Sur les traces de Patricia Monture, j’affirme dans le présent article que la loi n’est pas un arbitre transformateur de la justice, mais qu’au contraire, elle contribue activement à recouvrer et à récupérer la domination colonialiste et l’affirmation de la souveraineté des colonisateurs. J’illustre cette affirmation en interprétant de façon critique la décision McIvor c Registrar, Indian and Northern Affairs Canada, une cause qui posait le problème du sexisme dans le critère établi par le gouvernement fédéral pour reconnaître « la quiddité indienne ». Cette cause offrait l’occasion de rectifier l’histoire de la discrimination sexuelle dans la Loi sur les Indiens et de concilier l’injustice racialisée telle qu’elle est perpétrée par le biais du sexisme, dont elle est inséparable, mais elle a finalement échoué. En effet, cette cause a raconté (à nouveau) l’histoire d’un sexisme non lié à la race, ainsi qu’une fiction eurocentrique séparant « femme » de « Indien ». Cette cause nous a donc empêchés de voir l’inégalité du traitement que les femmes autochtones et leur descendance—en fait tous les Indiens inscrits—subissent en tant que peuples racisés. Je soutiens que le droit canadien continue, comme il le fait depuis quatre décennies, à utiliser la « quiddité indienne » comme stratégie pour déposséder et miner la souveraineté des peuples autochtones.

Abstract

Following Patricia Monture, I argue in this article that the law is not a transformative arbiter of justice but, rather, is actively invested in the recovery and recuperation of colonial dominance and the affirmation of settler sovereignty. I illustrate this argument through a critical reading of McIvor v The Registrar, Indian and Northern Affairs Canada, a progressive case that challenged sexism in the criteria established by the federal government for recognizing “Indianness.” This case had the potential to correct the history of sex discrimination in the Indian Act and to reconcile the matter of racialized injustice as it is realized through, and inseparable from, sexism, but it ultimately failed.

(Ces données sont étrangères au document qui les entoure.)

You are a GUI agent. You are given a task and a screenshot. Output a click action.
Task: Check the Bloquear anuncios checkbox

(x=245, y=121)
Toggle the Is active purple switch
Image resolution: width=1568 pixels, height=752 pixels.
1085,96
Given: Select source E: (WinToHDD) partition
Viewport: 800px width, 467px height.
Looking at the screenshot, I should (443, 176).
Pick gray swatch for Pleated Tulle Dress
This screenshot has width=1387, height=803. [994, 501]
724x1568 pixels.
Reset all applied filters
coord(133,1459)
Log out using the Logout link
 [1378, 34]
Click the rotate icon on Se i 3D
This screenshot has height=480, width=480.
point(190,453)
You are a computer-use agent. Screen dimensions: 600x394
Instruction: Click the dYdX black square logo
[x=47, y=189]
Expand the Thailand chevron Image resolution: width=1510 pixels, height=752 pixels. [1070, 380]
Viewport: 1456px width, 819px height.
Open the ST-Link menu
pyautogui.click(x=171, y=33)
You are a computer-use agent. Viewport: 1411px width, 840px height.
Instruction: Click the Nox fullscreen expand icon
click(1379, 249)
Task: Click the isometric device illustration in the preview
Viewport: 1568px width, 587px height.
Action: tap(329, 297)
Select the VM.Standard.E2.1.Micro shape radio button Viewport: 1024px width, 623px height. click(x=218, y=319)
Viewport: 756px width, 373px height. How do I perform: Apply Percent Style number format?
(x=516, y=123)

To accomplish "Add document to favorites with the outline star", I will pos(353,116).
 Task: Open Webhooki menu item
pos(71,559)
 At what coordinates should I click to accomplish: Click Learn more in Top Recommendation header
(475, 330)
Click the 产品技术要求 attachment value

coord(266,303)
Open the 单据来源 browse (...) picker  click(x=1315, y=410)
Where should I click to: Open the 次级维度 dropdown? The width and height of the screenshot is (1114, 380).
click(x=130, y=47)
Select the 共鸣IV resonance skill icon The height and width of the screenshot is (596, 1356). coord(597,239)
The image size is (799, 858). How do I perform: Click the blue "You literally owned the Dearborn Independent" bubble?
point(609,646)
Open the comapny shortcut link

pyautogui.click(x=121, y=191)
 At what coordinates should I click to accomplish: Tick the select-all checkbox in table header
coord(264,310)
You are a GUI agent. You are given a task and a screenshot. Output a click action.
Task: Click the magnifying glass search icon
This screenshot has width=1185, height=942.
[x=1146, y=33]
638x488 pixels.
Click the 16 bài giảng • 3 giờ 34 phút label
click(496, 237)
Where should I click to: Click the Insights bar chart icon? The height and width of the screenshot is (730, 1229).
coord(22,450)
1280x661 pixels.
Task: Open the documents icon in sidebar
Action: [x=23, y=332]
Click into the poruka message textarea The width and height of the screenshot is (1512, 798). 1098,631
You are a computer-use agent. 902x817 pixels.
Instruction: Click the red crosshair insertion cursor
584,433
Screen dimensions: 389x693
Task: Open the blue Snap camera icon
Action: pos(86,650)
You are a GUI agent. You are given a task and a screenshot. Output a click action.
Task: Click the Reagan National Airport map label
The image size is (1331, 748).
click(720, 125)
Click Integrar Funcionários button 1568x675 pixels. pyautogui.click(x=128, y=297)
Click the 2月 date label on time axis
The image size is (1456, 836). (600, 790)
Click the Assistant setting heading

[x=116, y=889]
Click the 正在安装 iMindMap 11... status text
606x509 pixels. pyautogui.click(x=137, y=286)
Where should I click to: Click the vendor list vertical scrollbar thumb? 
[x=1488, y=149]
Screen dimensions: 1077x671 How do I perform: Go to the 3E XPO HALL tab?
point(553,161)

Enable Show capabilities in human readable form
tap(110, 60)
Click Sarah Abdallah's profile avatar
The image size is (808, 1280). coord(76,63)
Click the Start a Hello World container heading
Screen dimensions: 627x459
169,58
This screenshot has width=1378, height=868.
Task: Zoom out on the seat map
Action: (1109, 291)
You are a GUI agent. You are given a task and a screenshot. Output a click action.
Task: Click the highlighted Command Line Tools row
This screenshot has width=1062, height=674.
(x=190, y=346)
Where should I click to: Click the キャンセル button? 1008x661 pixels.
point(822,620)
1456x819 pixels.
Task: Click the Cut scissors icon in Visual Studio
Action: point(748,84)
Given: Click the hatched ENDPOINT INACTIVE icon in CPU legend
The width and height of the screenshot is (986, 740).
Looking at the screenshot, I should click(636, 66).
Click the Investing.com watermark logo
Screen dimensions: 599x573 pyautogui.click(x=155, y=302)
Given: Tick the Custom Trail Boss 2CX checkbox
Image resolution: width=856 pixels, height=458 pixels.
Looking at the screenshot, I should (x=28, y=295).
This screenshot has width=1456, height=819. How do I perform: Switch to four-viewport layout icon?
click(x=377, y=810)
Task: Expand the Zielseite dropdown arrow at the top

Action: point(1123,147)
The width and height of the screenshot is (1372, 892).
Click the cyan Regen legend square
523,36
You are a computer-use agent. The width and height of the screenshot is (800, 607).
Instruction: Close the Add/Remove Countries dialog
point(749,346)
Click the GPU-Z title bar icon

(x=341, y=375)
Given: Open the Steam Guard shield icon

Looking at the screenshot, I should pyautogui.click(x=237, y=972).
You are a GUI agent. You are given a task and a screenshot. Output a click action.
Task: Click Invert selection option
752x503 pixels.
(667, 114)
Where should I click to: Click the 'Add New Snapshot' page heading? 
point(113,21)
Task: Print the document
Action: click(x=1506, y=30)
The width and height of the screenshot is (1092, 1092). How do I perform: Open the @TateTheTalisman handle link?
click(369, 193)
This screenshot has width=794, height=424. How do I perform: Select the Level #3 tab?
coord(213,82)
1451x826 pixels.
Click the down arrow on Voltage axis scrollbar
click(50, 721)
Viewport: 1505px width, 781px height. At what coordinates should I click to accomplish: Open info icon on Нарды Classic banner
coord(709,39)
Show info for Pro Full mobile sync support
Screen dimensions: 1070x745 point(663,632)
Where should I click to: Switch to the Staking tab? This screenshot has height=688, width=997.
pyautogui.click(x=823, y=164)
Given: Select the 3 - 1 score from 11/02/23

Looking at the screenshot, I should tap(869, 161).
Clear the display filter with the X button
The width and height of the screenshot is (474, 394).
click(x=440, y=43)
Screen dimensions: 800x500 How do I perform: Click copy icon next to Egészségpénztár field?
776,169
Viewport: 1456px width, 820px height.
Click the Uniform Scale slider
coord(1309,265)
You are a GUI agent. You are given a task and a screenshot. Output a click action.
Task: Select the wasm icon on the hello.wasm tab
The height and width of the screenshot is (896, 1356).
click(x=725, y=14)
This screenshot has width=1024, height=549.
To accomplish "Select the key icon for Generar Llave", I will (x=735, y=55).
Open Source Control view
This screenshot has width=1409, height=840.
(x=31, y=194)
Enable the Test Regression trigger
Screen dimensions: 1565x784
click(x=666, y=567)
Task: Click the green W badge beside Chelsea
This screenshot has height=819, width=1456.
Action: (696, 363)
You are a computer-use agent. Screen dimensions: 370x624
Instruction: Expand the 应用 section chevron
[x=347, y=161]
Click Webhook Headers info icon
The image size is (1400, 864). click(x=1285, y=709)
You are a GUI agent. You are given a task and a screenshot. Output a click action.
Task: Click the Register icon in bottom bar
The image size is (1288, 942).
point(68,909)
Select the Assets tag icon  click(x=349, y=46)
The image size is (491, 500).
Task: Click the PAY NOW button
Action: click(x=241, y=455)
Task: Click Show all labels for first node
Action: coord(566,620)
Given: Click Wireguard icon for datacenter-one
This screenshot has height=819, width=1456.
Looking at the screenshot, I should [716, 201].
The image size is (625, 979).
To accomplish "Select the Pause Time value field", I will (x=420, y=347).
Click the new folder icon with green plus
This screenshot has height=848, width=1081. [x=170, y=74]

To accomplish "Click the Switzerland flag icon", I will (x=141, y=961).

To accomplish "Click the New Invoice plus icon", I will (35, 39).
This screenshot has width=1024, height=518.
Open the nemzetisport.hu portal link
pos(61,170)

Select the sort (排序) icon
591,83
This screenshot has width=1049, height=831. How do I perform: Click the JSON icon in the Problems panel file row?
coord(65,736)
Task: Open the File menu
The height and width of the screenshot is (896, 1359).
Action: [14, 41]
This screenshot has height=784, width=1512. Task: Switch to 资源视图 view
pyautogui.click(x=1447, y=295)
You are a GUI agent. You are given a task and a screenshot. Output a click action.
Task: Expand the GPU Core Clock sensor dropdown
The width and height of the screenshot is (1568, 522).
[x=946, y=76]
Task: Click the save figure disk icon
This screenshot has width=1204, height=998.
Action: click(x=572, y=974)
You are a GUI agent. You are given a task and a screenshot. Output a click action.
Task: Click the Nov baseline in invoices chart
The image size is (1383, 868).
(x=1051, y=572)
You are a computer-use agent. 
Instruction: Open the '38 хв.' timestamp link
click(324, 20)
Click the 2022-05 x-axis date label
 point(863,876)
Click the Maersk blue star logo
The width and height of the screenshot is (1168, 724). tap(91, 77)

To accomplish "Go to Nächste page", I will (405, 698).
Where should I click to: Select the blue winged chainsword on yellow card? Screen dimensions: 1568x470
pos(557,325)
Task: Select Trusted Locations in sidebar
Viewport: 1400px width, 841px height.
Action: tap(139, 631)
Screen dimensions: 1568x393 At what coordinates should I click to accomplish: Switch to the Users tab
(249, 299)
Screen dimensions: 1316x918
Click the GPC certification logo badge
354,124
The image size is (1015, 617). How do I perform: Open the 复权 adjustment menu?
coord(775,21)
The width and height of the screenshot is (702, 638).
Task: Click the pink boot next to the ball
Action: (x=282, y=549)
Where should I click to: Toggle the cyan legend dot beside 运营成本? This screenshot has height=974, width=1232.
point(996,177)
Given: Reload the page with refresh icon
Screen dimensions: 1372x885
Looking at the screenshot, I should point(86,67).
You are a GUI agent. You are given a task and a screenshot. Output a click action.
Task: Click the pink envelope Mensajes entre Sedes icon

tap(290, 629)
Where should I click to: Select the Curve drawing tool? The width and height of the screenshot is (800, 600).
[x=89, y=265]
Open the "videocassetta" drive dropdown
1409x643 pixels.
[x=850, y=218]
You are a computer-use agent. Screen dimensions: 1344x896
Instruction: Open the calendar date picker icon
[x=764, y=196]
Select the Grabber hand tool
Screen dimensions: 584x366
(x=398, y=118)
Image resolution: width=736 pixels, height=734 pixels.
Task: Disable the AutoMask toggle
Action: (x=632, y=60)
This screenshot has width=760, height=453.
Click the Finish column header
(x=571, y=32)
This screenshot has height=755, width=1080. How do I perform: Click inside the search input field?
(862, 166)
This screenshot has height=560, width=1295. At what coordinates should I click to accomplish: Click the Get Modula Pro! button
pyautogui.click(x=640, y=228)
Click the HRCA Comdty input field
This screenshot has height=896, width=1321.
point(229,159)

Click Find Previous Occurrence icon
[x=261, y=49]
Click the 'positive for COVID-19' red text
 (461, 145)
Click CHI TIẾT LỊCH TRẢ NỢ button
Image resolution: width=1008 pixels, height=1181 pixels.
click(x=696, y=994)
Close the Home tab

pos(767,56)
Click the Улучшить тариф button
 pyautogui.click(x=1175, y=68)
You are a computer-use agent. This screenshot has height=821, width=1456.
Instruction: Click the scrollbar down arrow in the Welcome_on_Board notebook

In fact, the case (re-)told a raceless story of sexism as well as an original Eurocentric fiction that separates “woman” from “Indian.” This case thus prevented us from seeing the inequality of treatment that indigenous women and their descendants—indeed, all status Indians—face as racialized peoples. Canadian law, I argue, continues as it has over the last four decades to mobilize “Indianness” as a strategy to dispossess and undermine the sovereignty of indigenous peoples.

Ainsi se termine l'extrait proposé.